Text for analysis -

It is important to point out that these essays are about character types; it is not to suggest that all borderlines, narcissists or manic depressives are the same. Everyone is an individual and are who they are for many different reasons. What they have in common is a typical relation between their subjectivity and the world they inhabit. In other words, Christopher Bollas has identified the axioms that these individuals share. Following a discussion of the features of each type, the axioms are delivered in the character’s own voice. By placing ourselves within their own logic, we can begin to identify and empathise with them. At the root of all character disorders there is mental pain and each disorder is an intelligent attempt to solve an existential problem. If the clinician can grasp their specific intelligence and help the analysand to understand this, then a natural process of healing can begin.
Three Characters is a masterclass based on decades of lectures presented to psychoanalysts, analytical psychologists, and psychotherapists, and is a must-read for all psychoanalytic enthusiasts.

Prompt 1 - Rewrite the section of the passage about character types that opens with the words containing "Three Characters is" and closes with "all psychoanalytic enthusiasts.", changing "decades" to "years".
Prompt 2 - According to the passage about character types, what lies at the root of all character disorders?
Rely only on the passage about character types for your answers.

Data shown -
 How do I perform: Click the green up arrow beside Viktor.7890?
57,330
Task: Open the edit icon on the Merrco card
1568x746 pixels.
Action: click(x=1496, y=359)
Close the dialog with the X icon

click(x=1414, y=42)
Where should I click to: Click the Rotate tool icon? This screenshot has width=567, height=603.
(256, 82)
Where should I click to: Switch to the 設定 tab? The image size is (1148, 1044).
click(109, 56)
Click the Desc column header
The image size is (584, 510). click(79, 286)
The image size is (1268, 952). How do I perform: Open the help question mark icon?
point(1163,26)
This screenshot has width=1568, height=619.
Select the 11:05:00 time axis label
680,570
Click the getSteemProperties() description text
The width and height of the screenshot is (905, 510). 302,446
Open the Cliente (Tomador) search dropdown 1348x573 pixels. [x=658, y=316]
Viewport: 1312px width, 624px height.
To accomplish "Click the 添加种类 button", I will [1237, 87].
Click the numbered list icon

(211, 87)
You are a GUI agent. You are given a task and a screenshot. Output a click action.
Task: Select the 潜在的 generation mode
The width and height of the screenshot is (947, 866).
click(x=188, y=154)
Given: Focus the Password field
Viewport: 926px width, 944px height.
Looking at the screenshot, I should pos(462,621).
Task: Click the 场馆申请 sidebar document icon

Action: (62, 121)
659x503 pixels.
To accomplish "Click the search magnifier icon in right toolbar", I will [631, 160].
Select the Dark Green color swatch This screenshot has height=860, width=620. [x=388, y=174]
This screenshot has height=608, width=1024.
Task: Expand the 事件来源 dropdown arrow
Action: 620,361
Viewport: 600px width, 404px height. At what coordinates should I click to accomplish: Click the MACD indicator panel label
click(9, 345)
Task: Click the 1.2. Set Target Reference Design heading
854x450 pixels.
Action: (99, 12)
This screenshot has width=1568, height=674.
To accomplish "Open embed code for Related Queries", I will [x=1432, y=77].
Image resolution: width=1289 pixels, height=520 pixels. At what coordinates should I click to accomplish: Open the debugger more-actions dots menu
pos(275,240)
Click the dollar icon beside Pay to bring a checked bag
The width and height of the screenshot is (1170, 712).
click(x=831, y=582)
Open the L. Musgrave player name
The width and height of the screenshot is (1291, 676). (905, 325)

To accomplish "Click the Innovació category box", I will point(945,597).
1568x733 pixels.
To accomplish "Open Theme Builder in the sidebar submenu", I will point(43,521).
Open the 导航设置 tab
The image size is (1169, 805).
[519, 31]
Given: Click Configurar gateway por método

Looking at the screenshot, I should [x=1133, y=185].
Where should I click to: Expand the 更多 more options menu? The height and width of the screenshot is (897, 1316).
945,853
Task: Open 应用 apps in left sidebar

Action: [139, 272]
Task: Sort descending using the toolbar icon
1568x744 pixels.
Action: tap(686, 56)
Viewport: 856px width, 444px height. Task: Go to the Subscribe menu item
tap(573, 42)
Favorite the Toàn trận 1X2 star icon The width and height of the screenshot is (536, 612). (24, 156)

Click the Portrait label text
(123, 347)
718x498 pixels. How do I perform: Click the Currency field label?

Exercise result 1 -
Three Characters is a masterclass based on years of lectures presented to psychoanalysts, analytical psychologists, and psychotherapists, and is a must-read for all psychoanalytic enthusiasts.

Exercise result 2 - Mental pain.